When playing with a 'period' instrument group, or otherwise engaging in 'historically informed performance practice' (an earnest if clunky description), one often encounters parts (AKA sheet music) full of very specific markings - dots, dashes, hairpins, and whatnot - added by the conductor, concertmaster, or leader. Of course almost all the parts we play from in the [redacted]SO are marked up in some way, but the 'early music' parts are generally brought in by guest artists, showing their own, sometimes very specific ideas about phrasing and articulation, while the parts brought up from the orchestra library might have layer upon layer of often contradictory markings from previous performances. A good case in point is the part to the Franck Symphony in D minor I'm reading from this week, which is full of non vibrato and other penciled markings that have nothing to do with what Maestro Muti seems to want. From my experience, as a general rule the 'early music' parts tend to have more phrasings marked into them (rather than simply bowings), and those phrasings are more fastidiously unified.

There are often different, sometimes diametrically opposed ideas about phrasing certain passages, and people of good will might not hold the same opinions about them. Unfortunately, in the modern orchestra, rehearsal time is often in shorter supply than good will (depending on what instrument one plays), so one might imagine the practice of placing numerous specific markings in the instrumental parts would have caught on at some point. Yet, the 'period' performer and his set of pre-marked parts is often the subject of scorn, as somehow against spontaneity or expressiveness. The leader who resorts to pencil, or worse yet, language, to convey his intent is regarded as ineffectual, weak, or simply a total bore. The miserable kapellmeister, wire-rimmed spectacles sliding down his nose, pencil clutched in grimy fingerless gloves, who sits by a sputtering wood stove and scratches a mean-spirited diminuendo into twenty violin parts doesn't stand a chance in the world of the reigning maestro, resplendent in tails, hair blown back by the orchestral fortissimo, the dashing hero who can tame a hundred roaring musicians with a simple flick of his baton.
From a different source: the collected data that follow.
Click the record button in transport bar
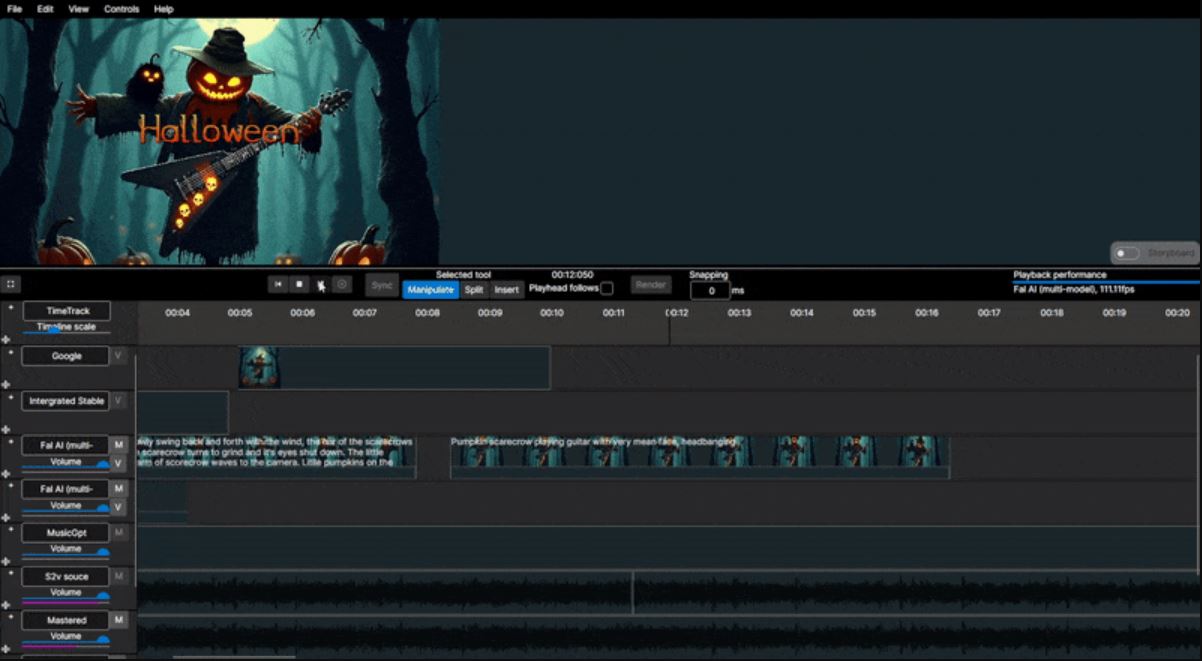 tap(342, 285)
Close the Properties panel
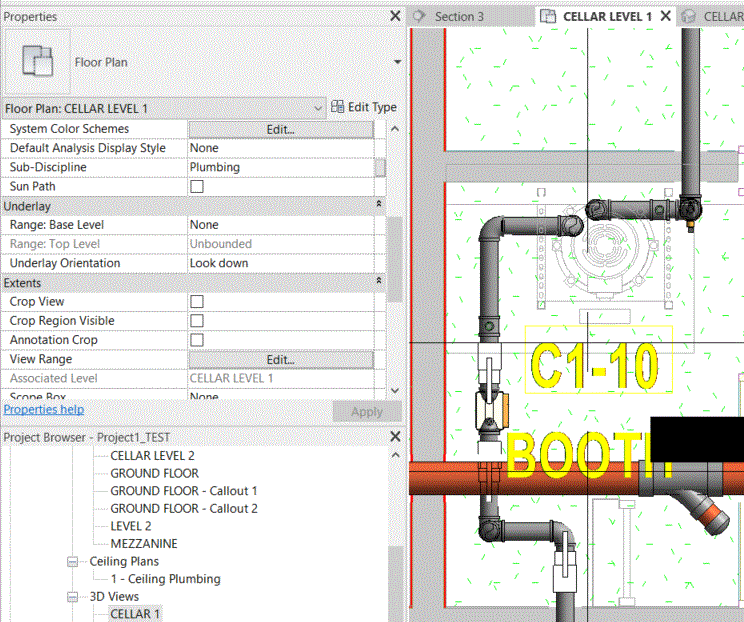The height and width of the screenshot is (622, 744). (x=395, y=16)
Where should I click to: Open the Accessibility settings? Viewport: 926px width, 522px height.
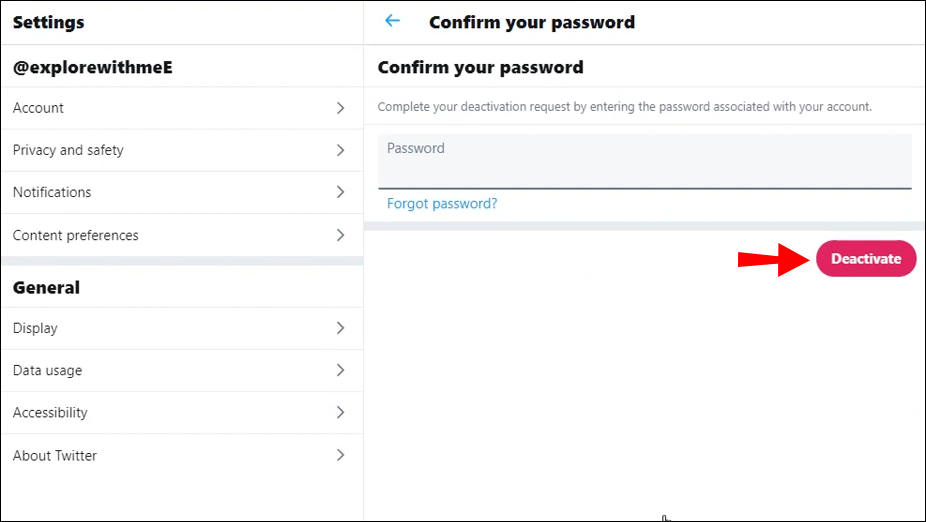tap(50, 412)
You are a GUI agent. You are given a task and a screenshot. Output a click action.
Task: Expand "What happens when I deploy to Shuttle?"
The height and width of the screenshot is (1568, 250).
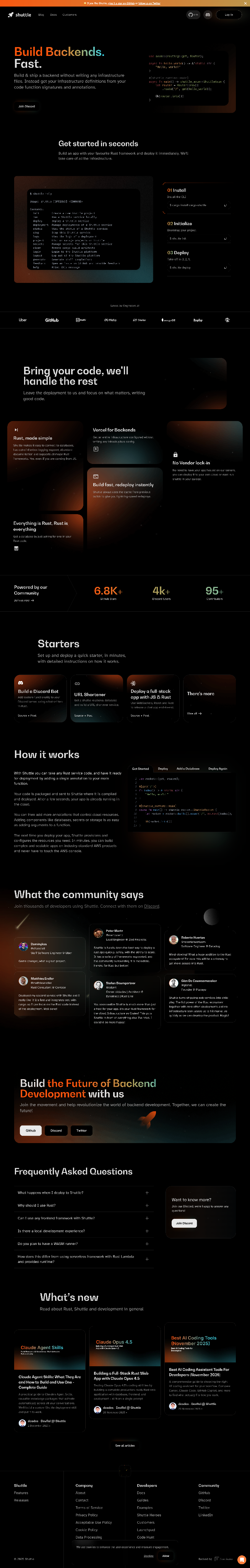[146, 1192]
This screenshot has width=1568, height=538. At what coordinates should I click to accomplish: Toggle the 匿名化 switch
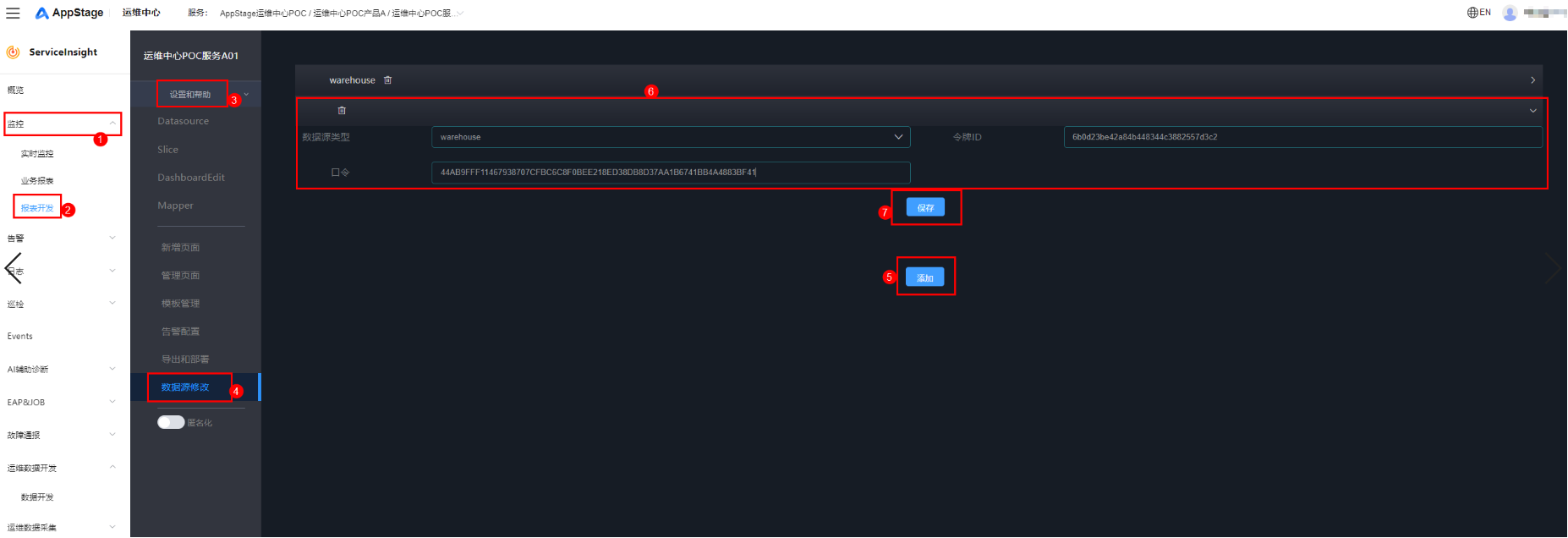pyautogui.click(x=171, y=422)
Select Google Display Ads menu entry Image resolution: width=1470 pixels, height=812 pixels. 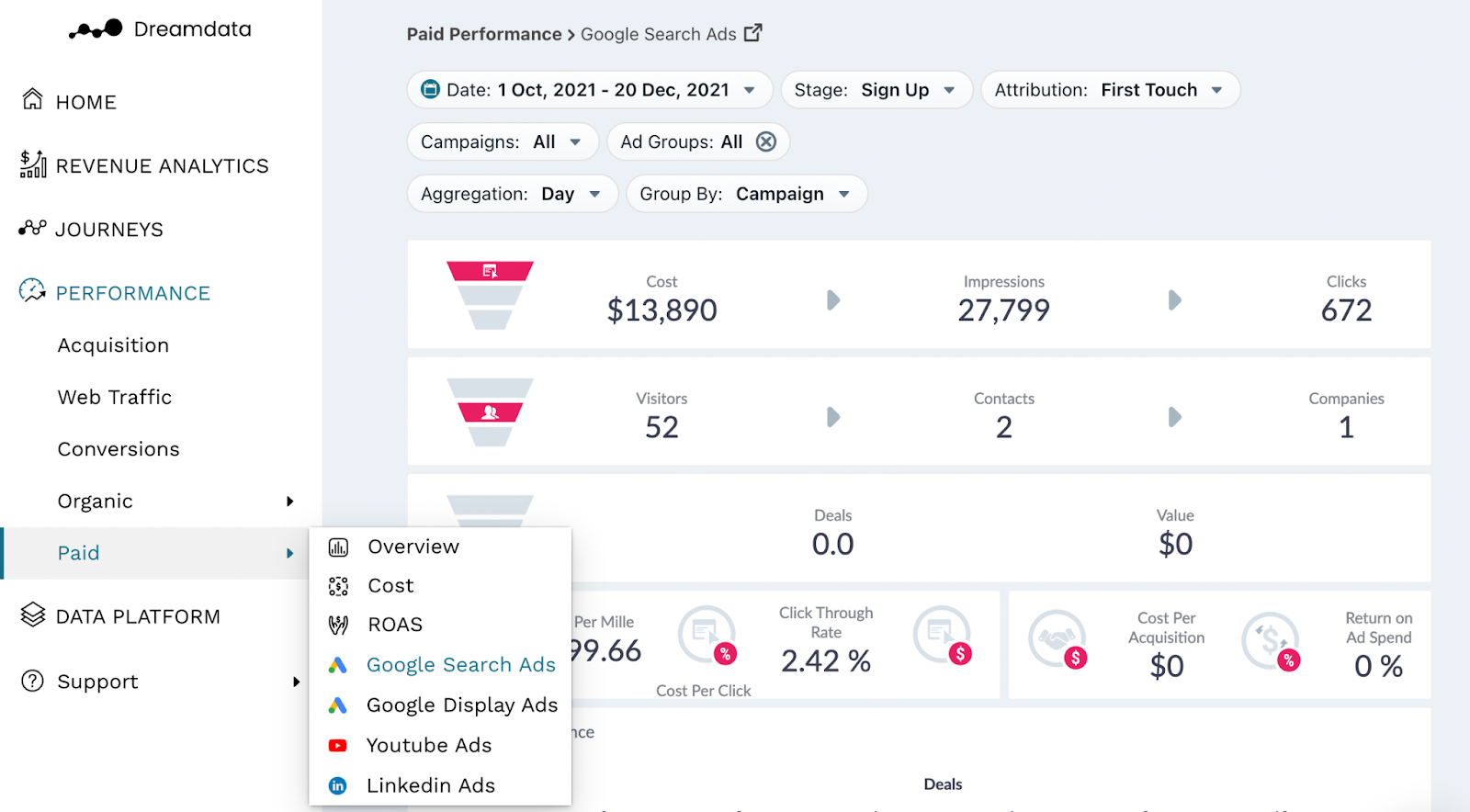[440, 705]
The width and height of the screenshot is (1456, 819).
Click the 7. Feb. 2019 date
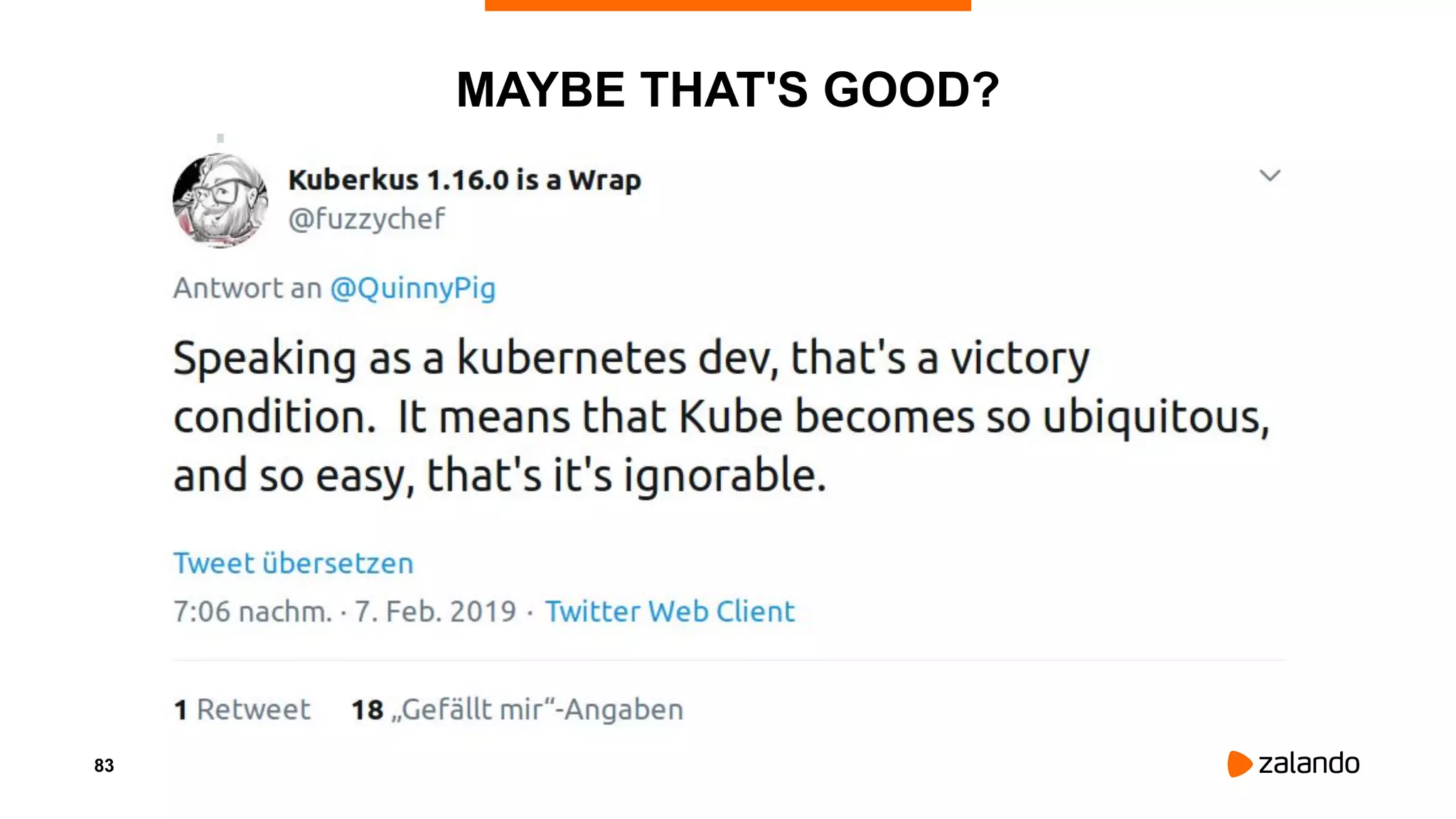click(x=435, y=611)
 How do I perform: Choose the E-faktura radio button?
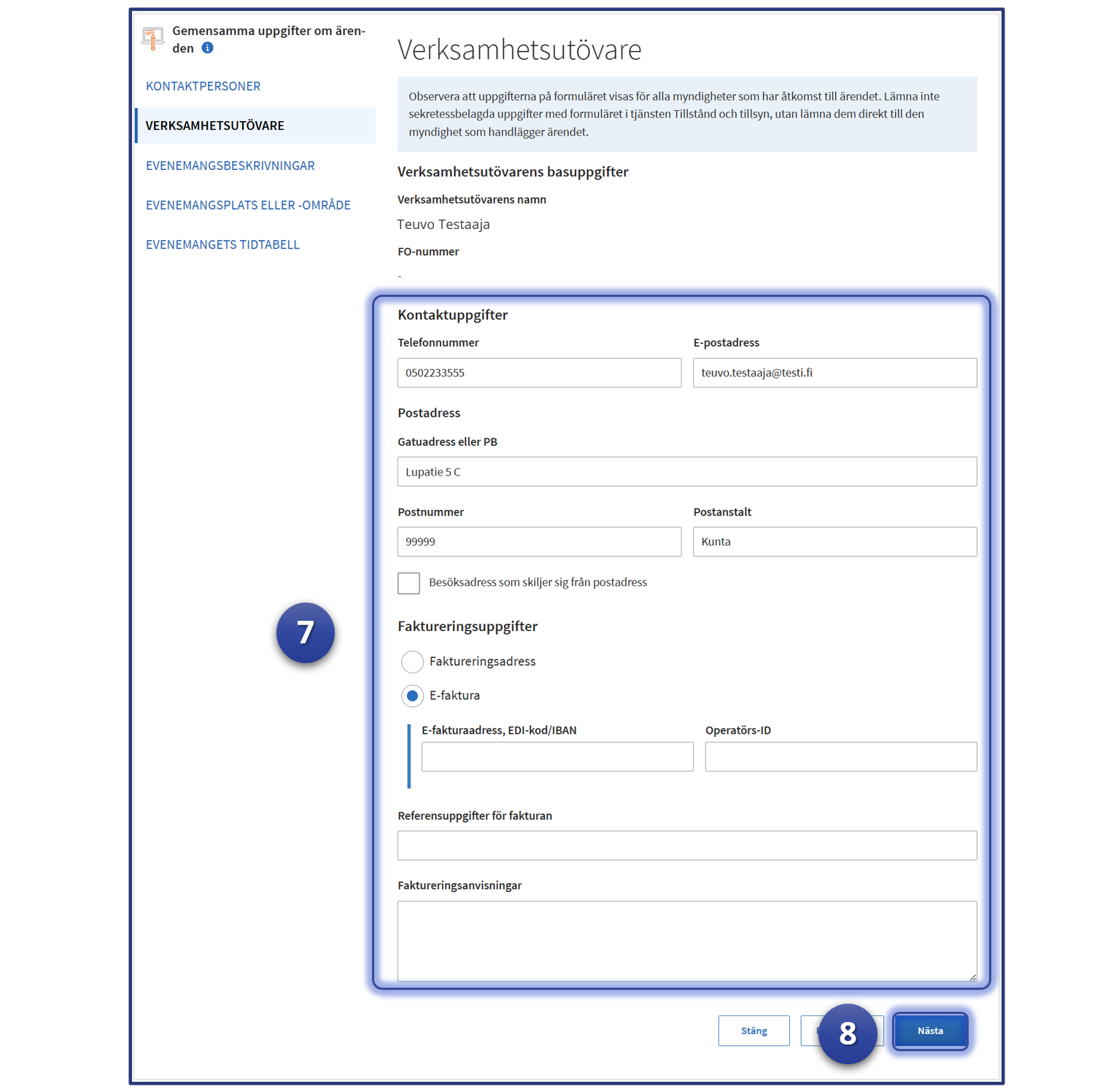[x=412, y=696]
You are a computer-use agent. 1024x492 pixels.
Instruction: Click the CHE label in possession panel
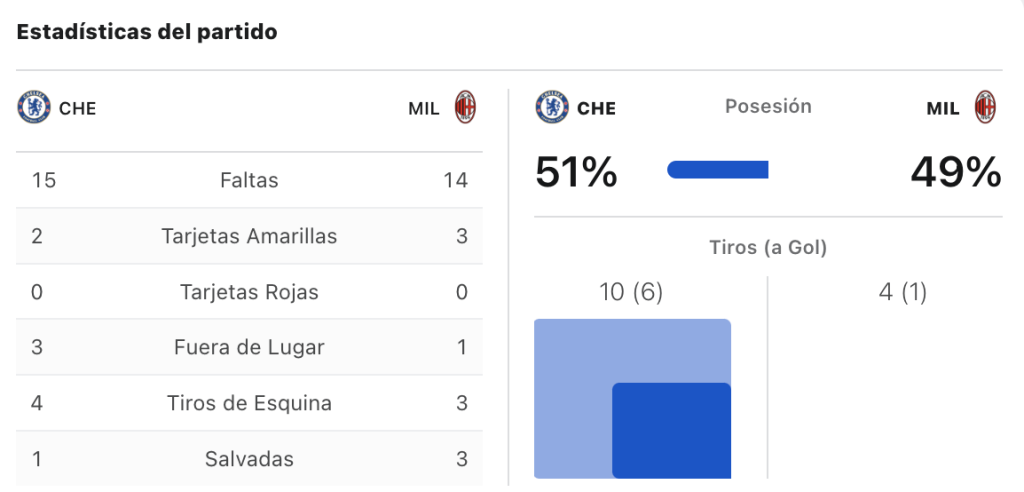point(596,108)
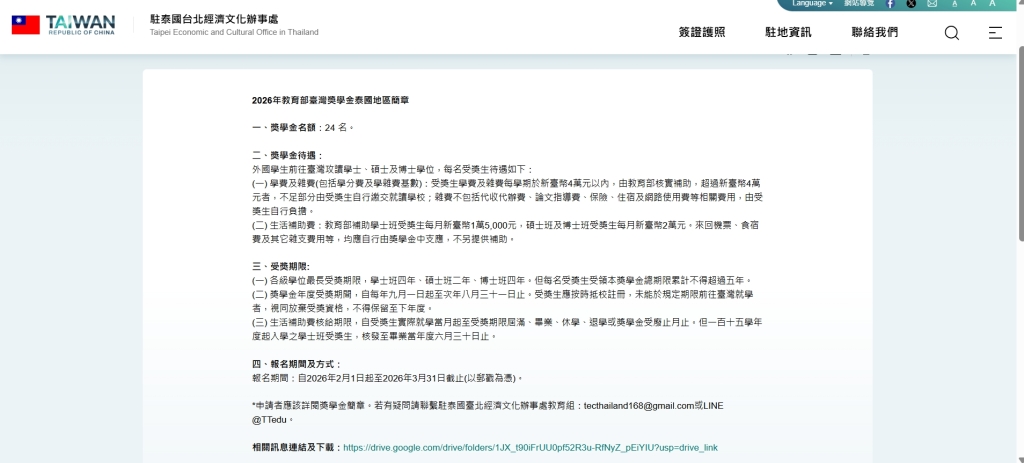Open the 聯絡我們 menu

click(x=874, y=32)
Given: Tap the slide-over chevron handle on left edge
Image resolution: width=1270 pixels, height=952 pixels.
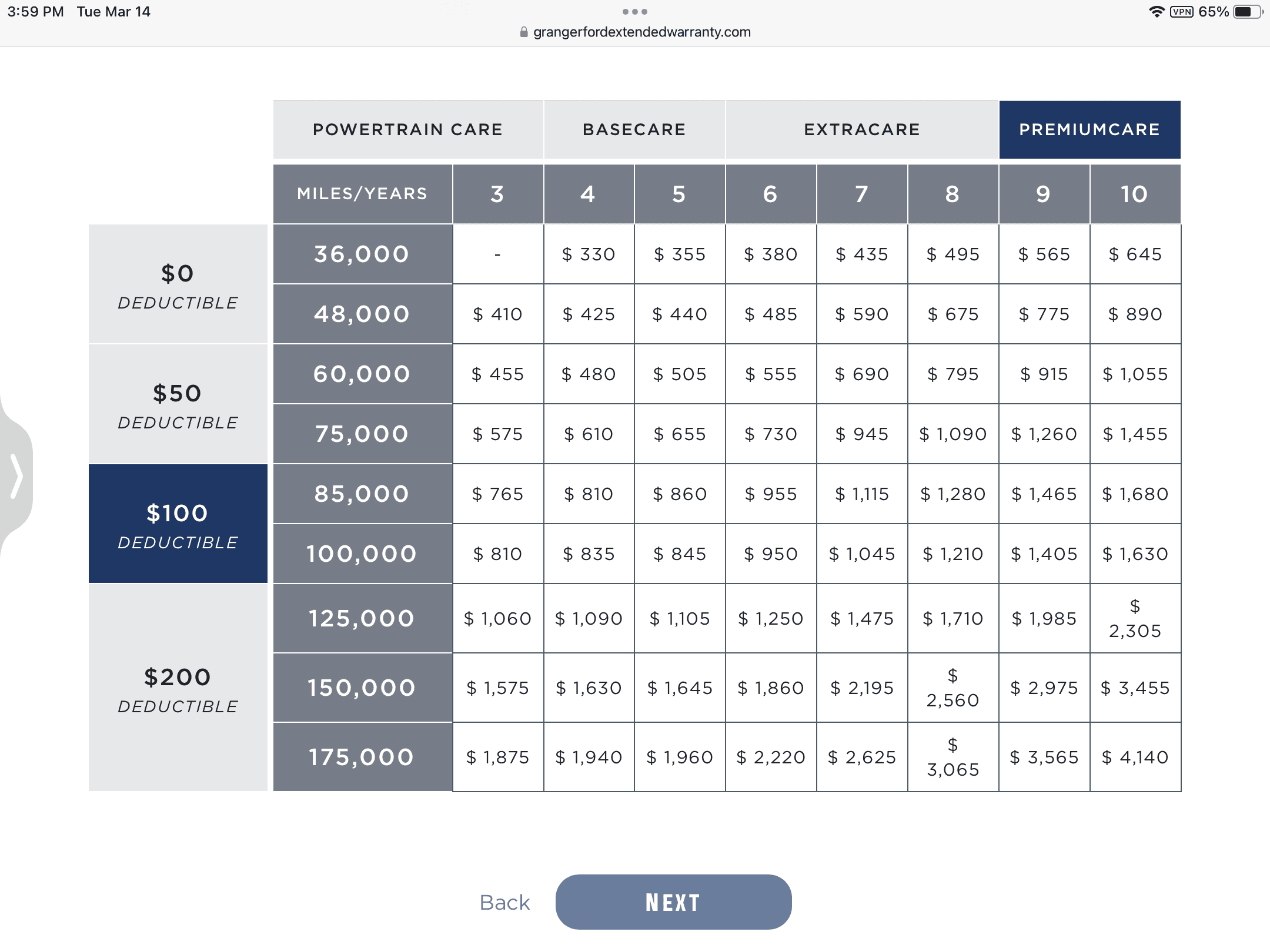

The problem with making conductorial convulsions the source of all musical inspiration is that they are often vague. The other night, my stand partner asked what I thought about the Maestro 'glaring' at us during a certain passage. I thought he had been smiling at that point, and so had aimed my toothiest grin back in the direction of the podium. Needless to say, after the performance I departed the concert hall more quickly than usual, just in case. Paradoxically, much of a conductor's strength comes from that vagueness, in that it binds the musicians more closely to him - the source of confusion simultaneously its only solution. This is something I've been thinking a lot about recently, and will hopefully return to at some point.

However, all of the preceding serves only as a rather long winded introduction to a description of a performance I took part in a number of years ago. To briefly set the scene: Beethoven 4th piano concerto 3rd movement, Rondo, Vivace; conductor, not remembered (someone highly regarded...); soloist (ditto). There is a passage in this movement (m. 57 if you want to look it up in the score) where the piano and orchestra trade one measure of music back and forth, not much more than a chord progression really, one of those fragments, in his genius, Beethoven takes apart and reassembles with ease. The 'melody', if any, is in the left hand of the piano, the violas, cellos and basses in the orchestra.
 






During the rehearsals, nothing was said about this small section of the piece - no time to look in detail at such a small corner, really. In performance, the conductor (not a bad one, if I recall) gave us a cue of much vigor, but weak in its informational content as to how as a player one ought to channel that energy and convert it into phrasing. In my immediate vicinity I heard the following renditions of the passage.





















From my position in the orchestra, I think it is not possible to determine how these interpretations combined in the ears of any particular audience member, if they were more, or less effective than a unified approach might have been, if for instance one of those phrasings had been marked into the parts and more or less followed by every musician. It is possible each and every performer whose interpretations I have notated above walked away from the concert I am recalling with the belief they phrased the passage well, perhaps even as the composer or conductor had wished it done, while all of their individual intentions were blended into the amalgamation reaching the audience, which actually resembled no single one of them. At times it feels as if there is a degree of inefficiency built into such a system, where a certain amount of one's effort is 'wasted', merely serving to counteract its antipode somewhere else on the stage, but perhaps that is the 'price' of freedom.



Sunday, July 24, 2011

Marcello sonatas recording project, part 14

It is difficult to get anything done in the summer, with the infernal temperatures and interminable rehearsals. However, the recording project continues to creep along.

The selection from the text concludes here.